- _YOUR INSTRUCTIONS_:
Begin the copy at the line containing "The width and height of the screenshot is (1378, 1086)." in the data below and end it at the line containing "Given: Filter layers by type (T) icon", keeping each line exact and leaving out pictures.

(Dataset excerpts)
◆ ◆ ◆ ◆

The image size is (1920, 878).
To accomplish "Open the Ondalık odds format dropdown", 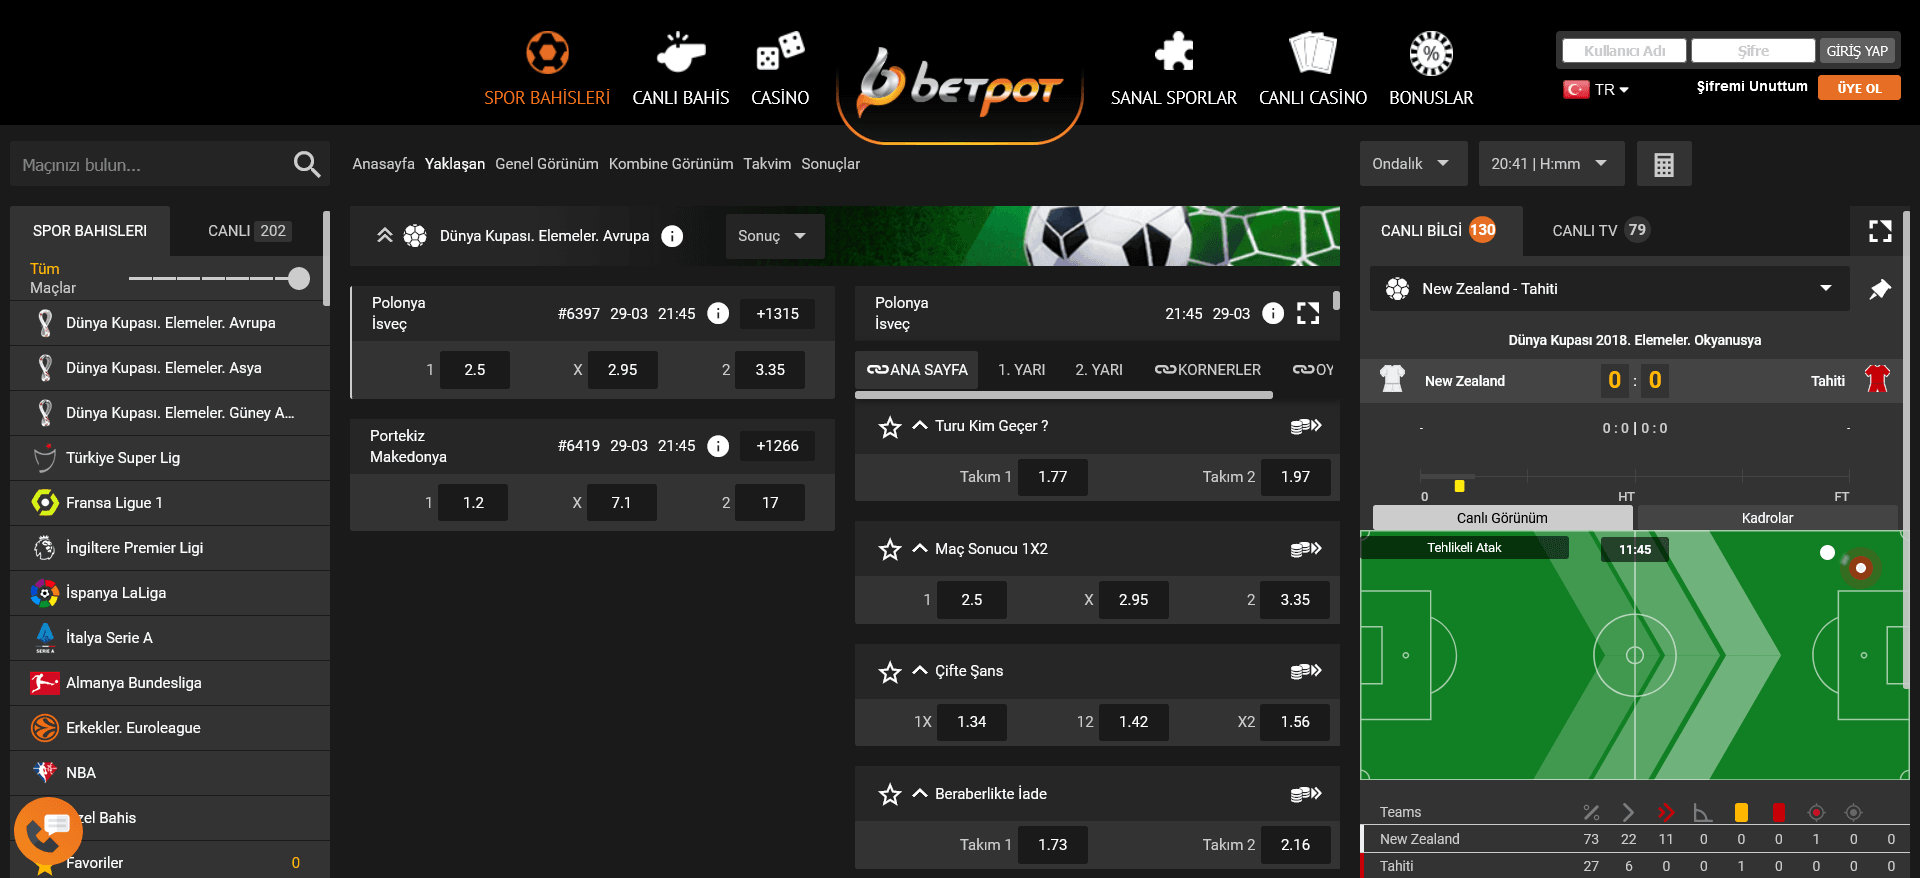I will [1412, 164].
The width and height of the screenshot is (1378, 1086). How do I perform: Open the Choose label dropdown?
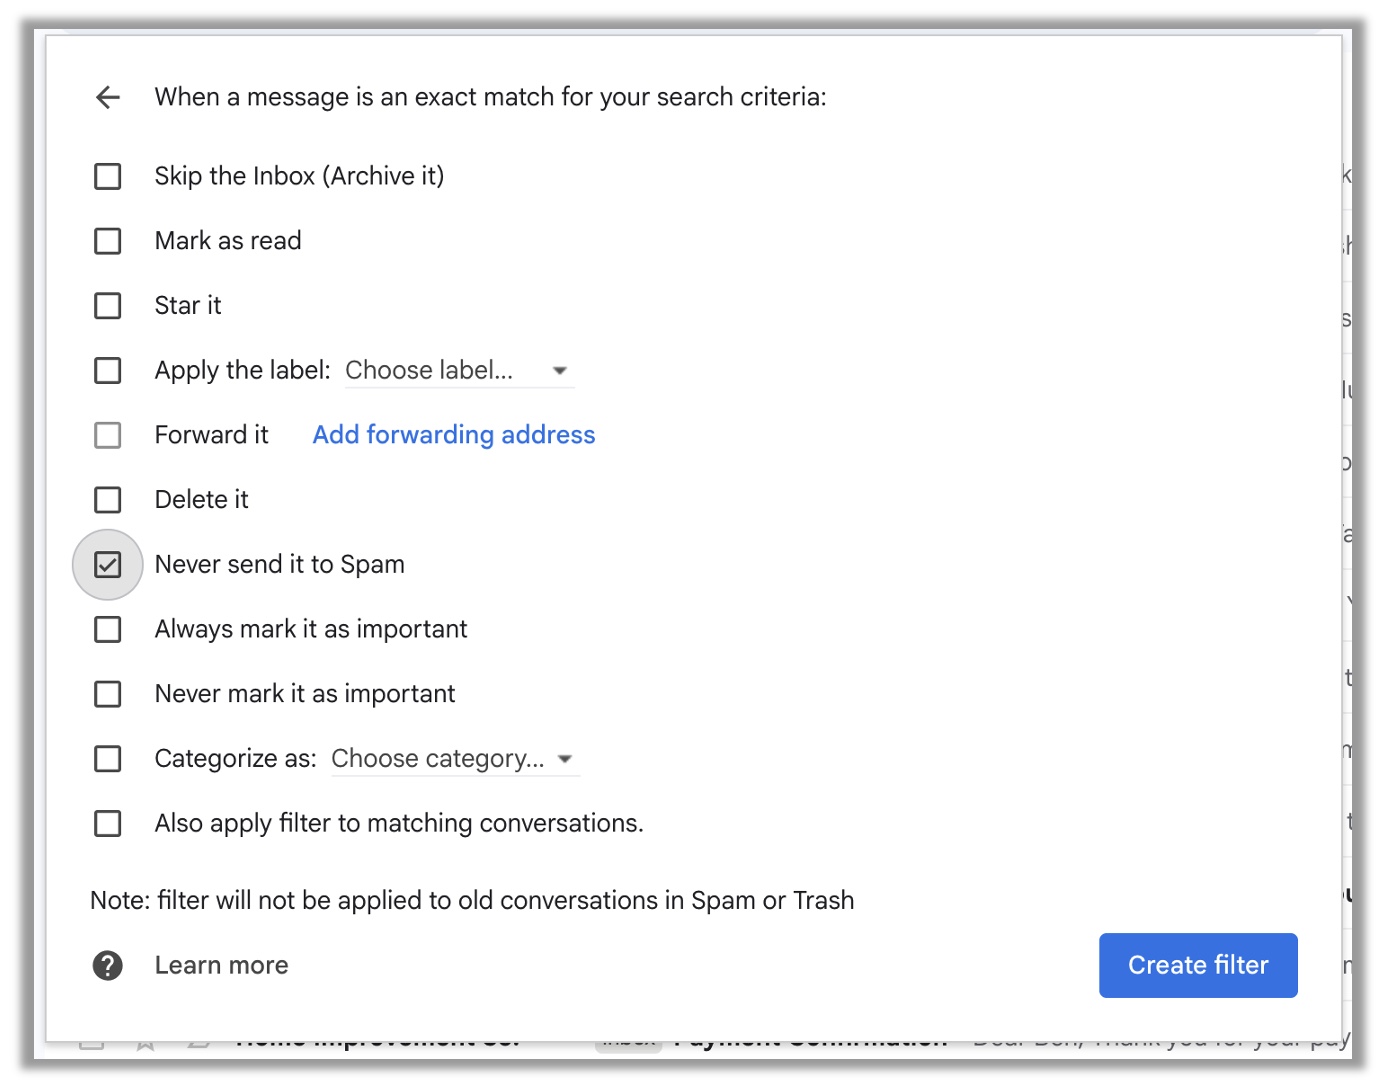click(x=430, y=371)
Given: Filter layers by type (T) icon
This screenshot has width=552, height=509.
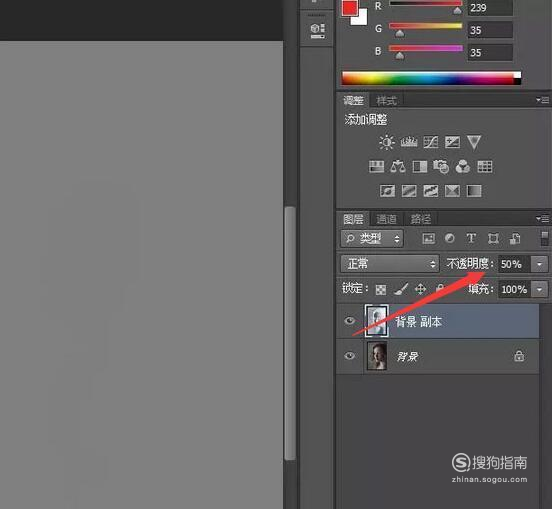Looking at the screenshot, I should tap(471, 238).
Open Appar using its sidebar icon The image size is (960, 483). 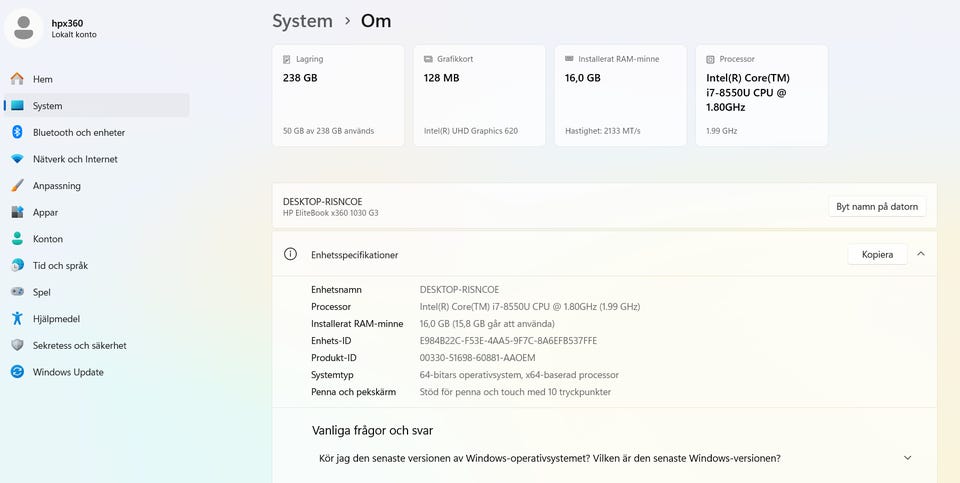17,212
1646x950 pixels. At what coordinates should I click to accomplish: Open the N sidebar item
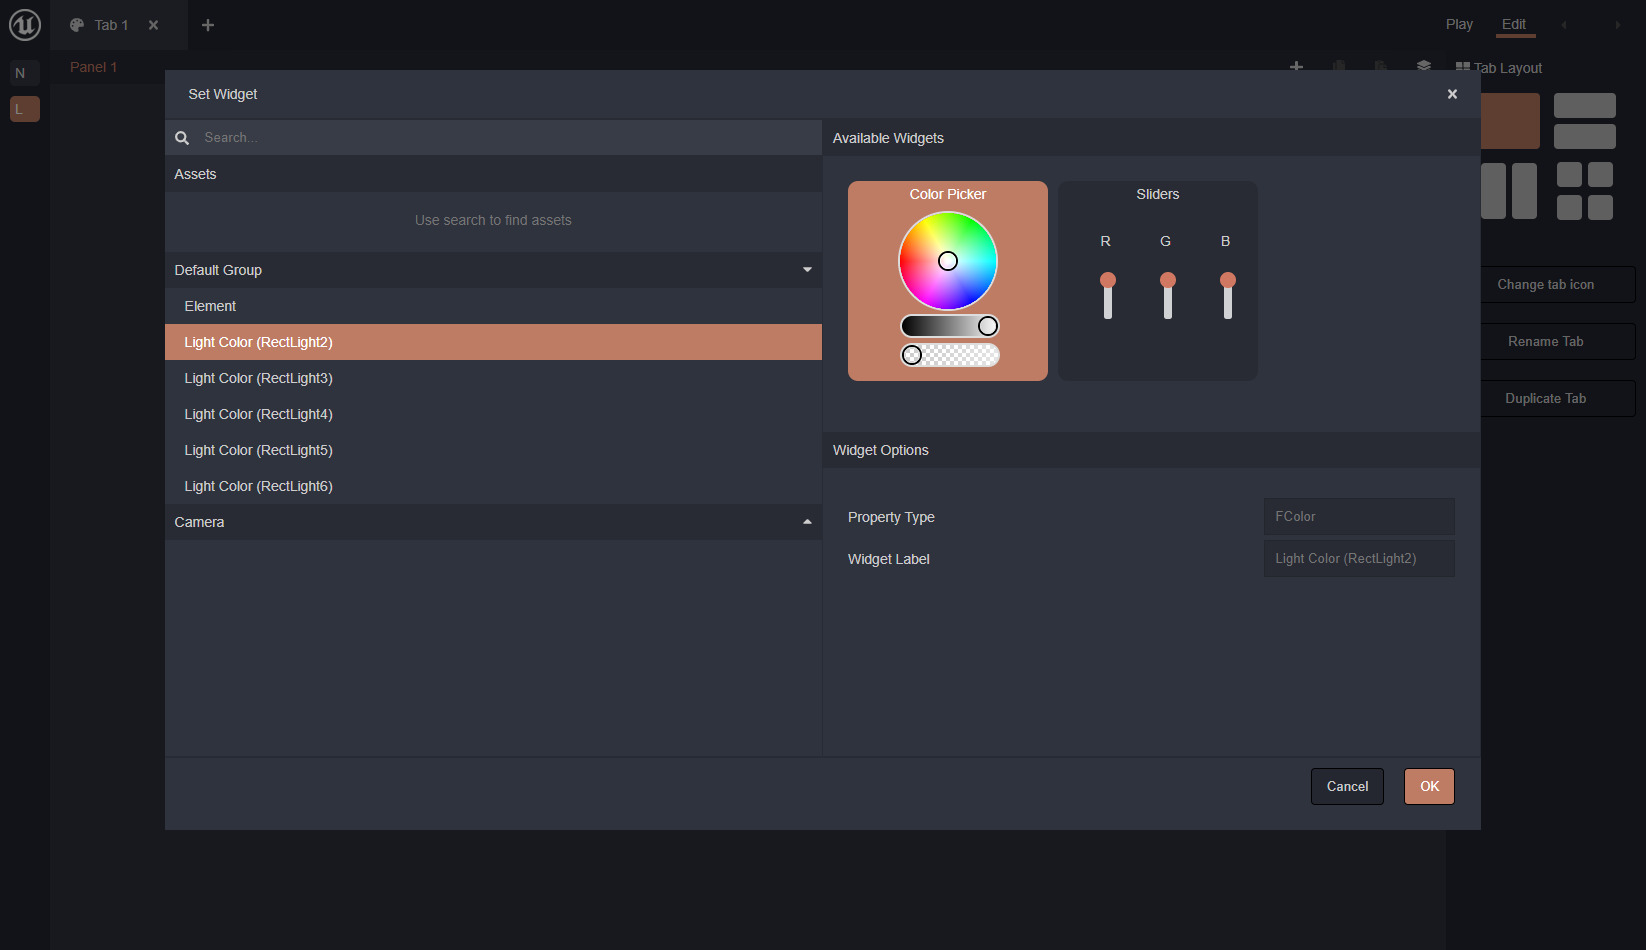pyautogui.click(x=25, y=73)
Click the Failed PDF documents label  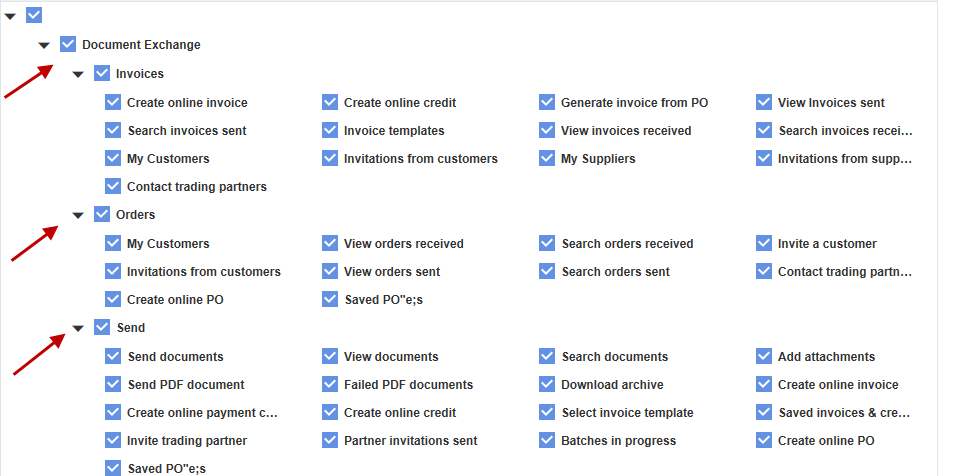click(409, 385)
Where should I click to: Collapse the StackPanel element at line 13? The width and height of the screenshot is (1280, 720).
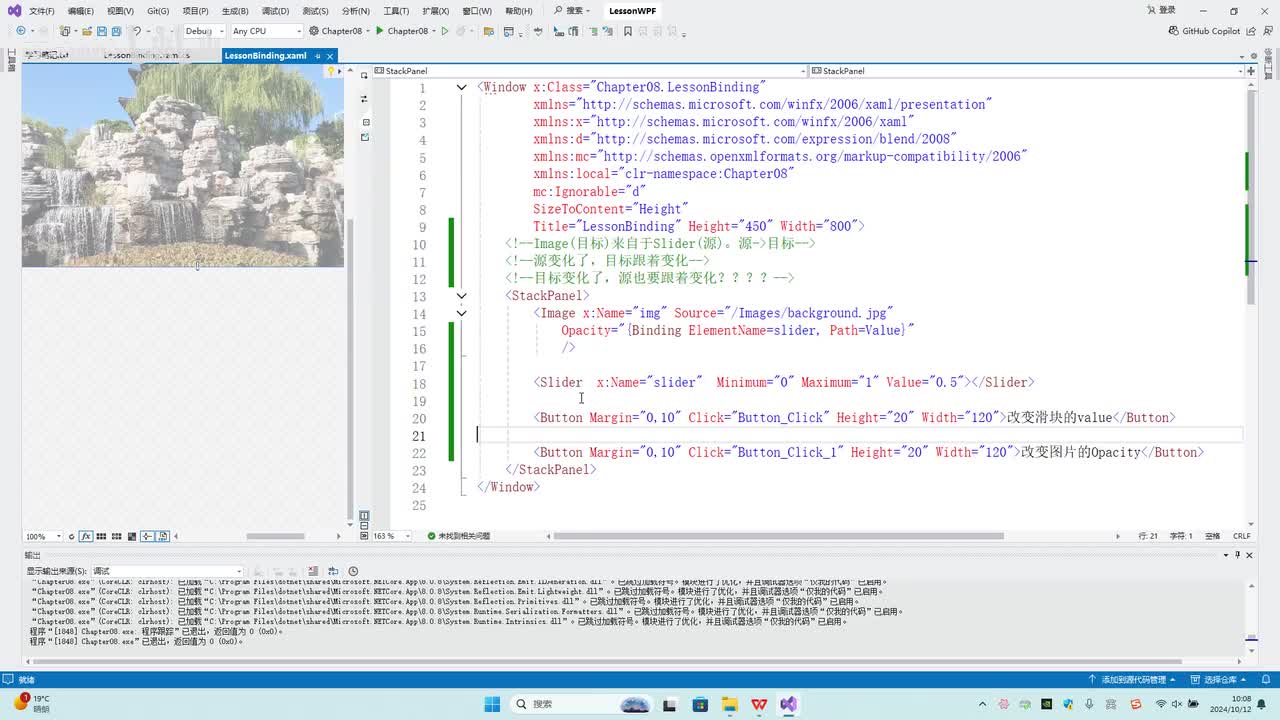coord(461,296)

◆ ◆ ◆ ◆

- _ANSWER AREA_:
The width and height of the screenshot is (1378, 1086). How do I perform: Open the Choose label dropdown?
click(x=430, y=371)
Given: Filter layers by type (T) icon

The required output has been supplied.